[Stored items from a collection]
▽
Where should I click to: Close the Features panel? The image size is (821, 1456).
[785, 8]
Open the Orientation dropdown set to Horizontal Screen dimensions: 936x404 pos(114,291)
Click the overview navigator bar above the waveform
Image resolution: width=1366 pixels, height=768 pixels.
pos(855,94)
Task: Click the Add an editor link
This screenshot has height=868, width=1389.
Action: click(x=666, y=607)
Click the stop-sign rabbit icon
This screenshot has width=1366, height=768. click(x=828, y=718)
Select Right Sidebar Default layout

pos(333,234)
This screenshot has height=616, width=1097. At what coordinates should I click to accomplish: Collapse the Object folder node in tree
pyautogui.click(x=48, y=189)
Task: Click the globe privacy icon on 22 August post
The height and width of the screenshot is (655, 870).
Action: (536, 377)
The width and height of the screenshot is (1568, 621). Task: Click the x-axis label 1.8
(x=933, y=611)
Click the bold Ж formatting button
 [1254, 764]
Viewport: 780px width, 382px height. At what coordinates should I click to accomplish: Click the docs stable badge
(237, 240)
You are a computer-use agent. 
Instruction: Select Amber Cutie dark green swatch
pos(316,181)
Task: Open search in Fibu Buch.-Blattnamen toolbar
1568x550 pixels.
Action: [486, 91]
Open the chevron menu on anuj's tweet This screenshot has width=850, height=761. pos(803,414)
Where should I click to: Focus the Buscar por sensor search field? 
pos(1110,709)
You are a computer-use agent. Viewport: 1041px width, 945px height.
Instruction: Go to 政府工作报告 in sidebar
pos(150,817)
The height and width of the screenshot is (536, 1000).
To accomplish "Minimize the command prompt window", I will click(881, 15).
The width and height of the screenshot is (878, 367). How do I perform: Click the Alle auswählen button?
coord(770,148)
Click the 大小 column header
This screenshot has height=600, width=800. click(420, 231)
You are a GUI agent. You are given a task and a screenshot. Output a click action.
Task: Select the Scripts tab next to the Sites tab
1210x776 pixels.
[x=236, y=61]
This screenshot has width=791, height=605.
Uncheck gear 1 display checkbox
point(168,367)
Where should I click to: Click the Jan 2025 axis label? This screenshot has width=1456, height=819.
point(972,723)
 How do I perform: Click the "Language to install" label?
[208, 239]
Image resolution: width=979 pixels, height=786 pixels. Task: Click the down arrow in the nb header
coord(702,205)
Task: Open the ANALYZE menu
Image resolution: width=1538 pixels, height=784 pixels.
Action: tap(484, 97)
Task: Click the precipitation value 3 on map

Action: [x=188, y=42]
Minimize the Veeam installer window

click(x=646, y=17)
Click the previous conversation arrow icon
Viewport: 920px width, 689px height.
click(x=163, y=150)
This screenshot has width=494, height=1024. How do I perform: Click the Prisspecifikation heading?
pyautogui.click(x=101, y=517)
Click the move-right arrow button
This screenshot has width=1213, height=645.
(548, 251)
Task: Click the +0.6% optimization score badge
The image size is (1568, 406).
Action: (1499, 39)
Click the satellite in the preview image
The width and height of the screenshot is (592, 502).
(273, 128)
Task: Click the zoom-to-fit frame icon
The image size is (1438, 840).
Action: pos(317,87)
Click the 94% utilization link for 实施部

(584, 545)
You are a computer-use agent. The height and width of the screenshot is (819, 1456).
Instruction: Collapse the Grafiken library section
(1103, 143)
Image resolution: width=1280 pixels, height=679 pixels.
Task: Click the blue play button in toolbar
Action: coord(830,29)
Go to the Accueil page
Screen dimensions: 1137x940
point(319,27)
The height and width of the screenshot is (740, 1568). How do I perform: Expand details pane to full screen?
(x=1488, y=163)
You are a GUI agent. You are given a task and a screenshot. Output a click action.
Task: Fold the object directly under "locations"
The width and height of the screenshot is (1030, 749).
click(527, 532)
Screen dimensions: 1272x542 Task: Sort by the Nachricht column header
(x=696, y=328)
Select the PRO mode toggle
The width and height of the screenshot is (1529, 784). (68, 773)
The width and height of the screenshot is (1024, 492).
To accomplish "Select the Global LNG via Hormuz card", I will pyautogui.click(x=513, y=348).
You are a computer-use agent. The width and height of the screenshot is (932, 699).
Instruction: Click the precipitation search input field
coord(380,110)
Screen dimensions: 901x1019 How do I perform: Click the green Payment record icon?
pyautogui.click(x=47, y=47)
△
Reproduce the part of the entries that opens with the line containing "The width and height of the screenshot is (1568, 621)." and closes with the line containing "pos(1110,709)", replacing "dark green" with "light green" and leaving everything else unchanged.

Exercise result:
The width and height of the screenshot is (1568, 621). Task: Click the x-axis label 1.8
(x=933, y=611)
Click the bold Ж formatting button
 [1254, 764]
Viewport: 780px width, 382px height. At what coordinates should I click to accomplish: Click the docs stable badge
(237, 240)
You are a computer-use agent. 
Instruction: Select Amber Cutie light green swatch
pos(316,181)
Task: Open search in Fibu Buch.-Blattnamen toolbar
1568x550 pixels.
Action: [486, 91]
Open the chevron menu on anuj's tweet This screenshot has width=850, height=761. pos(803,414)
Where should I click to: Focus the Buscar por sensor search field? 
pos(1110,709)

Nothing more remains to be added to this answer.